◆ Auszug der Seite:
***

In unserer Interviewreihe Zur Sache! teilen Experten aus dem EGC-Netzwerk ihr Fachwissen und ihre Erfahrungen zu wichtigen Fragestellungen, die Finanzdienstleister aktuell beschäftigen. In Interviews stehen sie Rede und Antwort, erläutern Sachverhalte im Detail und teilen spannende Consulting Insights, die für Sie von Nutzen sind. Benötigen Sie weitere Informationen zu den Fragestellungen? Treten Sie gerne in den Dialog mit uns.
Kernbanksysteme sind das Rückgrat in der IT-Architektur von Banken. Die Einführung ist eine langwierige und oftmals teure Angelegenheit. Umso wichtiger ist es, das richtige, zur jeweiligen Bank passende System auszuwählen. Unser EGC-Experte Dominik Kecskemeti erläutert im Interview mit Hermann Sgardelli, auf welche Faktoren dabei besonders zu achten ist.    

​Lieber Dominik, wir gratulieren Dir zu deinem Masterabschluss. Im Zuge deiner Masterthesis hast Du beleuchtet, anhand welcher Kriterien ein Kernbanksystem ausgewählt werden kann. Bitte erläutere doch einmal, wie Du überhaupt zu dem Thema gekommen bist.

***

◆ Bereitgestelltes Material:
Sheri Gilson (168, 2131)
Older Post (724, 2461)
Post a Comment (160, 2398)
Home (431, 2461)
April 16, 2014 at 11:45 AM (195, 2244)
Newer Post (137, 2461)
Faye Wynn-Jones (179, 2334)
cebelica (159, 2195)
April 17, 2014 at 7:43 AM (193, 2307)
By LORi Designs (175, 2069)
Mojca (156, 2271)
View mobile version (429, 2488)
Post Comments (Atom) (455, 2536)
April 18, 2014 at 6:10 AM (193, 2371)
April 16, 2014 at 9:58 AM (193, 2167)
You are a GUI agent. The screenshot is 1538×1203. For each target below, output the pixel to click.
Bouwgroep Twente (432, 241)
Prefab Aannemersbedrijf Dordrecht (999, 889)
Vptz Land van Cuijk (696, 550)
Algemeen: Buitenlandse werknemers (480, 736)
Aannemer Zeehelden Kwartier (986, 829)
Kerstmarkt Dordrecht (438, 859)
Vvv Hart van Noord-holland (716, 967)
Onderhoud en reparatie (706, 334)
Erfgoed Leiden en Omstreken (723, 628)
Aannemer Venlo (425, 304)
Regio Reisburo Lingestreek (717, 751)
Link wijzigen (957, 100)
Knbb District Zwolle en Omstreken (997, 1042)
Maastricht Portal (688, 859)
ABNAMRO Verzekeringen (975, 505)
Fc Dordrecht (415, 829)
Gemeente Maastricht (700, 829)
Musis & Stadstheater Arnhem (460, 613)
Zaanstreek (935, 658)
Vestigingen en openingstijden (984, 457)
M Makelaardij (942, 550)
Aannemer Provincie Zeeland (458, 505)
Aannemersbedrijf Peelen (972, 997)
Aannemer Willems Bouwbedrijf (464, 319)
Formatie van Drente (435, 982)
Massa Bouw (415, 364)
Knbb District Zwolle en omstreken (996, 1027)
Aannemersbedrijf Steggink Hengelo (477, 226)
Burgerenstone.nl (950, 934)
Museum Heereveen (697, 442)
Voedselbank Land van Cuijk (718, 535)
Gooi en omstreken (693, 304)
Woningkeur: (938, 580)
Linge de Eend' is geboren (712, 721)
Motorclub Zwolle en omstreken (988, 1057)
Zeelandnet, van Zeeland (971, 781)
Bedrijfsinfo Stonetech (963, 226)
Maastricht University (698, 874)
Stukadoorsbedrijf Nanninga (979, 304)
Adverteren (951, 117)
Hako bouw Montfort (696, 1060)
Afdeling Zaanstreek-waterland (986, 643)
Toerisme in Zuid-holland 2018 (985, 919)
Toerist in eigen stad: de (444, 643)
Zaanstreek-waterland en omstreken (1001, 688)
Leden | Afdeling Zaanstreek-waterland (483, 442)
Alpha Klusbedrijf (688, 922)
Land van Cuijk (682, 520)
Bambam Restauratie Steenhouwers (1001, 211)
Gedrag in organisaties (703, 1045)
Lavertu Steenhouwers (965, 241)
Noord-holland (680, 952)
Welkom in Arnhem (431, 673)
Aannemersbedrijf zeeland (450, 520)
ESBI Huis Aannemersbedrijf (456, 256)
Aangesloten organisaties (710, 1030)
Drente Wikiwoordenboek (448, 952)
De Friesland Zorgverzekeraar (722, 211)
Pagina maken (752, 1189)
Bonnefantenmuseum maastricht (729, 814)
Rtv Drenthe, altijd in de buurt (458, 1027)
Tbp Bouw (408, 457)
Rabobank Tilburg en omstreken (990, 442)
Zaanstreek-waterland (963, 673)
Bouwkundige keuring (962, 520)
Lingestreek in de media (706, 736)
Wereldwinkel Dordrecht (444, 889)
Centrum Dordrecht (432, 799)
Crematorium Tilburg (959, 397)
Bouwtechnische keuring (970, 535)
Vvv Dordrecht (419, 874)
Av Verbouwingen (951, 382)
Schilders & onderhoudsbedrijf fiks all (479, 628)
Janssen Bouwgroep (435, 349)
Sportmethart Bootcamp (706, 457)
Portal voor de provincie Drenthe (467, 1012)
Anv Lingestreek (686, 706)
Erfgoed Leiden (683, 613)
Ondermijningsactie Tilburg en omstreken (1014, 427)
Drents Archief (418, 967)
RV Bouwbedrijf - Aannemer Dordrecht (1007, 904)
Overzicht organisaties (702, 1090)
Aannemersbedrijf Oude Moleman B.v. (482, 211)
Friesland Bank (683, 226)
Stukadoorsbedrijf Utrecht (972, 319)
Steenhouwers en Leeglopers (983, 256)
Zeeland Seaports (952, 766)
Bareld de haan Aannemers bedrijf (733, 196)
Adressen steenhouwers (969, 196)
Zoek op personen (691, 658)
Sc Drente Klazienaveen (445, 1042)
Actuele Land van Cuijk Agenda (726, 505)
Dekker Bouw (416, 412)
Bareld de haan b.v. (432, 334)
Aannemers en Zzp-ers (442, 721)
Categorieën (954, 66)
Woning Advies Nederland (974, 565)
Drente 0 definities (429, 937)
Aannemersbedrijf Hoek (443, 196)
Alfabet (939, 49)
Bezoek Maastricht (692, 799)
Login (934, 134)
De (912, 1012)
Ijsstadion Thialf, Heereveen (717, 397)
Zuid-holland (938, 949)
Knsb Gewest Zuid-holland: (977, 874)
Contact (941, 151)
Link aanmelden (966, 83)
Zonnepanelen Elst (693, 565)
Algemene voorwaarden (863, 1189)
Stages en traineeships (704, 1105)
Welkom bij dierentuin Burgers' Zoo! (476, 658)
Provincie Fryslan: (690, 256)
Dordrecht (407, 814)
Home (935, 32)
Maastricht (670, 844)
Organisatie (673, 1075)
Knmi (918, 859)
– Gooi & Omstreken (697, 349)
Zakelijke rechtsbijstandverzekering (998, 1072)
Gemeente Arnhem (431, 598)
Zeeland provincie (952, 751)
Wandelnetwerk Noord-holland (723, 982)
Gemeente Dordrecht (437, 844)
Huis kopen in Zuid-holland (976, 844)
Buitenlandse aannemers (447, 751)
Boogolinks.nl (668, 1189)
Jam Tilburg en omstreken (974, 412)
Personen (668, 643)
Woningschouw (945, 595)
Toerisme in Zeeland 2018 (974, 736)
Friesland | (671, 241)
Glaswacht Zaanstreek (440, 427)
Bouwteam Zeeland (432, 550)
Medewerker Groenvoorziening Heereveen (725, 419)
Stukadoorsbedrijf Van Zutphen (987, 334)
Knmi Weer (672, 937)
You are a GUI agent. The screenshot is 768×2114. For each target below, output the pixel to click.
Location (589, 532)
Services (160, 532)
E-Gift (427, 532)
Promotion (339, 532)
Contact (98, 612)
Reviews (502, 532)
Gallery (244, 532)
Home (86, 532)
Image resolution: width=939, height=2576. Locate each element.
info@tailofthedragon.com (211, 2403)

***

◆ Gestellte Aufgaben:
1. Wer führt laut dem Text über Kernbanksysteme das Interview mit Dominik Kecskemeti?
2. Setze bitte den Text über Kernbanksysteme im Anschluss an seinen letzten Satz fort.
Die Zeilen sind hierfür ohne Belang.

◆ Die Antworten:
1. Hermann Sgardelli

2.
Im Rahmen meiner Tätigkeit bei EGC durfte ich schon Kernbanksystemauswahlverfahren und Kernbanksystemmigrationen begleiten. Dabei ist mir aufgefallen, dass es für viele Banken nicht eindeutig ist, anhand welcher Kriterien ein Kernbanksystem ausgewählt werden kann. Umso spannender wird es, wenn man die aktuelle Marktlage beobachtet. Im Zuge meiner Recherchetätigkeit wurde meine Hypothese durch die Literatur und Experteninterviews gestützt, dass viele Banken mit der Herausforderung konfrontiert sind, eine Kernbanksystemmodernisierung forcieren zu müssen. Zugleich gibt es zahlreiche Beispiele, in denen der Kernbanksystemwechsel missglückt ist. Berücksichtigt man die Tatsache, dass es sich bei Kernbanksystemmigrationen um langfristige Projekte mit Investitionssummen im zwei- bis dreistelligen Millionenbereich handelt, sollte die Auswahl des neuen Systems möglichst sorgfältig erfolgen. Genau hier setzt meine Masterarbeit an, indem empirisch untersuchte Auswahlfaktoren bereitgestellt werden.

Das klingt spannend. Jetzt stellt sich natürlich die Frage, welche Faktoren Du untersucht hast.

In Zuge von Experteninterviews mit Vorständen, Programmleitern und Kernbanksystem-Beratern habe ich sieben Auswahlfaktoren diskutiert. Konkret wurden die Themen

  • Stabilität des Kernbanksystem-Anbieters
  • Kundenunterstützung
  • IT-Sicherheit
  • Betriebsmodell des Kernbanksystems
  • Kosten
  • der Abdeckungsgrad des Produktportfolios
  • und die Open-Banking-Fähigkeit

adressiert. Zugleich habe ich die Experten um eine numerische Einwertung der Faktoren gebeten, um eine Priorisierung darstellen zu können.

An deine letzte Aussage bzgl. der Priorisierung möchte ich gleich anknüpfen. Welche Auswahlfaktoren sind deiner Meinung nach denn am relevantesten?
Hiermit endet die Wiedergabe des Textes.